Where an area of tiles are damaged, you need to assess whether a repair is worthwhile or if a complete slope needs to be replaced, sometimes the latter is easier especially where all the tiles are nailed.

Assuming you decide to do a local repair;

  • At the top, in the middle of the damaged area, tilt up the tiles each side of one of the damaged tiles; use a brick layers trowel slid underneath to lift the front edge but don't use too much force - you are actually lifting the whole roof. Slip a wedge or piece of wood under each of these tiles to hold them up.
  • If the damaged tile in between the lifted ones is in fact nailed, but the roof tiles are definitely not ALL nailed,
    • Remove the wedges from under the side tiles, move up the roof two rows, then lift the adjacent tiles and remove the middle tile directly above the damaged area and the ones on either side of it. Then remove the two tiles in the row below overlapping the damaged one. The nail heads will now be exposed and you can extract them and lift the damaged tile clear.
    • Remove the other damaged tiles working sideways and downwards, most of those overlapped from above you should be able to slide sideways so you can lift the out. Any nailed one will need the nails removed, any overlapped nailed tiles will need the tiles above removed first to get to the nails.
    • Once all the damaged tiles have been removed, start placing the new ones from the bottom, secure the new tiles at about the same spacing as the originals with non-corrosive nails (aluminium, copper or stainless steel nails - not galvanised). Make sure that the nail are only long enough to go into the batten, but not through the underfelt.
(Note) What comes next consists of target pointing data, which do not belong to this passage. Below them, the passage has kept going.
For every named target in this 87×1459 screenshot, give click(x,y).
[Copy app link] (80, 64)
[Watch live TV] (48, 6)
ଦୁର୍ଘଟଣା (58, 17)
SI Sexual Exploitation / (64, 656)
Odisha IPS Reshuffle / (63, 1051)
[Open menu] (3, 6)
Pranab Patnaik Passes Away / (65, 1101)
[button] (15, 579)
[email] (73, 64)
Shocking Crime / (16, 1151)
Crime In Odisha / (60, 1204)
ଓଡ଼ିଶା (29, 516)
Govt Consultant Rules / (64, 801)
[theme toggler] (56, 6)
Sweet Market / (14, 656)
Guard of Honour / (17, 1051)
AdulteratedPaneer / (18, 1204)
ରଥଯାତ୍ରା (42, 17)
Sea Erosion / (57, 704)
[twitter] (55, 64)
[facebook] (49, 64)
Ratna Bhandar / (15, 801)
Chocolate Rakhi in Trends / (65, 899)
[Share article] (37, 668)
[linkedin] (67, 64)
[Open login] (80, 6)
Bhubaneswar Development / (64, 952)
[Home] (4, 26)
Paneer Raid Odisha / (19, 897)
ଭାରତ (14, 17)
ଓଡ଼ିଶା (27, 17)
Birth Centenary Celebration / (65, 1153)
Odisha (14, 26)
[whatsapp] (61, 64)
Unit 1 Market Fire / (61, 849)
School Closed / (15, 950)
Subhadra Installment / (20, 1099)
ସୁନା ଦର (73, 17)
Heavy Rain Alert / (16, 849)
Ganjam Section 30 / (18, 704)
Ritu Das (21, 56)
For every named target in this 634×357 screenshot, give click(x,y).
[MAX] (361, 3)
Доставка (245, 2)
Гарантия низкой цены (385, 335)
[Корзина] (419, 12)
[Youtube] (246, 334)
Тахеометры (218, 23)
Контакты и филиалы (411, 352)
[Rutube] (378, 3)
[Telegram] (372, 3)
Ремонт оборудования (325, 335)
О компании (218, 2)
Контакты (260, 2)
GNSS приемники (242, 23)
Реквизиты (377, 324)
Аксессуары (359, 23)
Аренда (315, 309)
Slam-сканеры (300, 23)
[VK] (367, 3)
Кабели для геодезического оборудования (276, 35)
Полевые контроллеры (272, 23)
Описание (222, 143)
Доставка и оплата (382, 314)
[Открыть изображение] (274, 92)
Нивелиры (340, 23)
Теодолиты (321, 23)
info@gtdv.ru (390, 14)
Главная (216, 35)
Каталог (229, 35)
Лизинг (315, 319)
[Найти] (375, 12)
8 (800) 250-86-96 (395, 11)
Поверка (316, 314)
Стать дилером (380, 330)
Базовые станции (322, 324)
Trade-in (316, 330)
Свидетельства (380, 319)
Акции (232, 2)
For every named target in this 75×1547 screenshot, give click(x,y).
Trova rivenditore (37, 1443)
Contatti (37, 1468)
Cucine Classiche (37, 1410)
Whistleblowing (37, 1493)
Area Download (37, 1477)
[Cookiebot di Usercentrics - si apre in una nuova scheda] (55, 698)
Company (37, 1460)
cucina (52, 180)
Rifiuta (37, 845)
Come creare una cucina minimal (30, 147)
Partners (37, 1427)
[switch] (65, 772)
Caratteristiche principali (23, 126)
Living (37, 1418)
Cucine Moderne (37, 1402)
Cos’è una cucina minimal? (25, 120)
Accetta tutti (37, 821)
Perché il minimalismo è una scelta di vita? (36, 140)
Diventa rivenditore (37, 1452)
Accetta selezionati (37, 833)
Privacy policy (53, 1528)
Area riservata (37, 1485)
    • As you reach the top, lift the existing tiles and slide the new ones into position under them with their nibs over the batten - use a bricklayers trowel so that you can lift the back end of them over the batten.
    • Remove any wedges or pieces of timber used to hold it up and allow the tiles back into position.
  • If all the tiles are nailed,
    • The only option is to try using a slate ripper to pull out the nails until the ones underneath are exposed - this should be the last resort, using a slate ripper can be quite violent on the surrounding roof and it could cause damage to other tiles, especially clay tiles, and also possibly the battens which may not be immediately apparent. You really need to think hard whether you want to do it!!
    • If you do, use the slate ripper to pull out the nails of the top row of damaged tiles. Once you've exposed the nails of the tiles below, you can pull out the nails using a claw hammer and remove the damaged tiles.
    • Once all the damaged tiles have been removed, start placing the new ones from the bottom, secure the new tiles with non-corrosive nails (aluminium, copper or stainless steel nails - not galvanised). Make sure that the nails are only long enough to go into the batten, but not through the underfelt.
    • For the top row of replacement tiles, cut off the nibs from the tiles.
    • Make a 'tingle' from a strip of lead 225 x 25mm (9 x 1 inch) for each tile. Fix one end of the tingle to the batten between the tiles underneath so that the bottom 50mm (2 inch) or so of the tingle project below the bottom of the row of tiles to be replaced.
    • Slide in the 'nib less' tiles so that their back ends rest on the batten.
    • Support the tile on either side in turn, remove the wedge or piece of timber used to hold it up and allow the tiles back into position.
    • With the tiles in their final position, bend the lower part of the tingles back up onto the front face of the tiles to prevent them slipping.